Tuesday, June 30, 2015

[Review] Escobar: Paradise Lost

Depending on whom you ask, the infamous ruler & drug lord Pablo Escobar was either a ruthless criminal with the utmost power, or a larger than life Robin Hood figure. Benicio Del Toro takes on the role, and aside from his great performance, the overall product falls on the middling side.

It opens amidst Escobar's surrender to authorities, so basically during his last day as a free man.
He's in the process of setting up plans before he goes to prison, which involve putting all his accumulated wealth in the right places and giving kill orders--one of the people he gives an order to is Nick (Josh Hutcherson, most people will probably know him from The Hunger Games), who is also Escobar's niece Maria's (Claudia Traisac) boyfriend. Then, we're hit with an abrupt '3 years earlier' flashback, profiling the events that lead up to that point.

The time bounce muddles the cohesion of an already slightly unfocused story. It's a disjointed mix--part romance between Nick and Maria, part slice of life film for Escobar, which also means part gangster drama. The perspectives seem to switch. You'd think the POV would rest with Escobar, but it's all with Nick. The main problem isn't necessarily that the film flashes back in the first place--it's more-so that the events just aren't overly engaging. For a large amount of the duration, it's Nick being scared to meet the Uncle Pablo, while Maria tries to convince him that Pablo is not a bad guy. "Everything I do, I do out of love for my family," Escobar says. But this isn't really going to sway us his way or give us a new outlook on him. Fortunately, things do gradually pick up as we approach the back half of the film and it enters serviceable crime thriller mode.
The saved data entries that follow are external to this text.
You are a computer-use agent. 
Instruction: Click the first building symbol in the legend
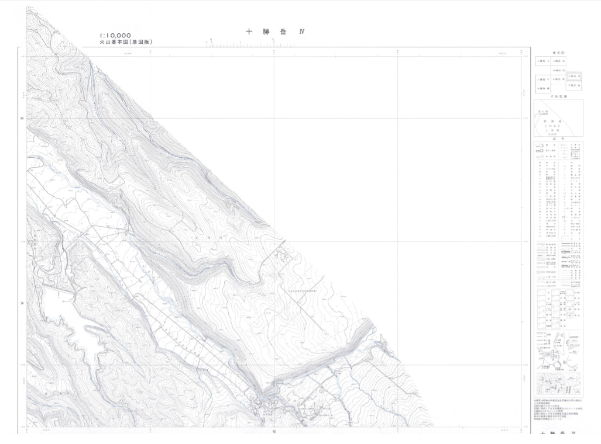point(540,145)
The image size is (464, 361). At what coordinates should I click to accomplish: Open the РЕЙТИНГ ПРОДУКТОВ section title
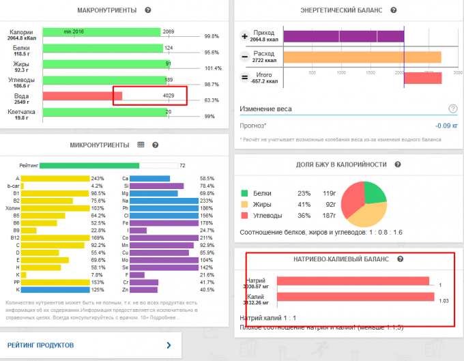coord(40,345)
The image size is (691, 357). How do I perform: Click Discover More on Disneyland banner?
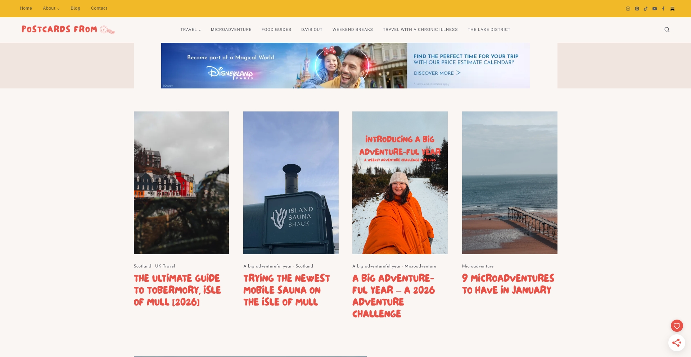(x=437, y=73)
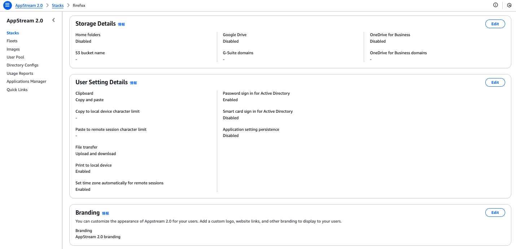Open the info link next to Branding
Viewport: 516px width, 249px height.
point(105,214)
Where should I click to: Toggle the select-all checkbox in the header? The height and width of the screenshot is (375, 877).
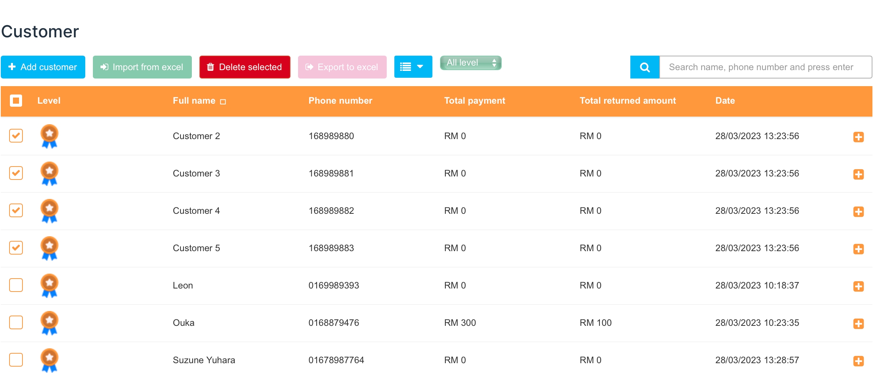click(x=16, y=101)
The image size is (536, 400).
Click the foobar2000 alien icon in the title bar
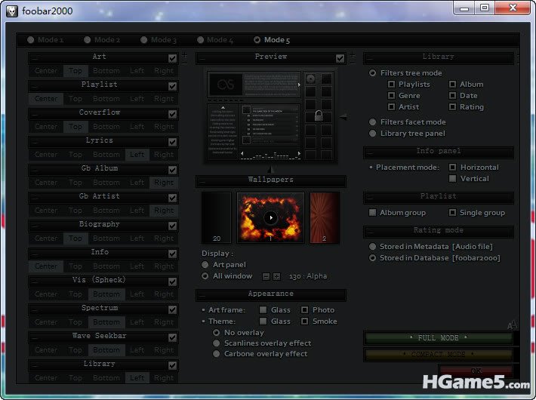(12, 9)
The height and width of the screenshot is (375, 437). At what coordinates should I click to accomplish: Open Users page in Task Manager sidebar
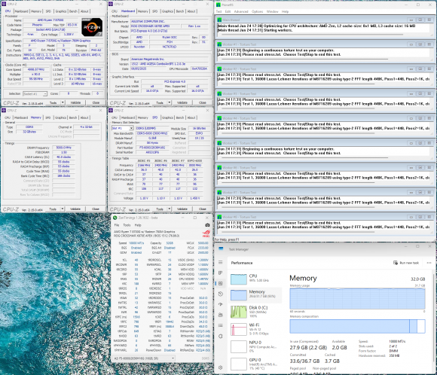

Aside from its narrative falters, the film is very well-shot and solidly directed. The powerful, operatic string-driven score adds to the grandiose drama. Del Toro's fully dedicated performance is the most impressive aspect. He plays the part with immense skill and it never gets cartoony or caricature impression driven. It's subtle and nuanced, but a cold-blooded murderer boils just beneath the surface. Del Toro essentially disappears into the role. But unfortunately, he's criminally underused.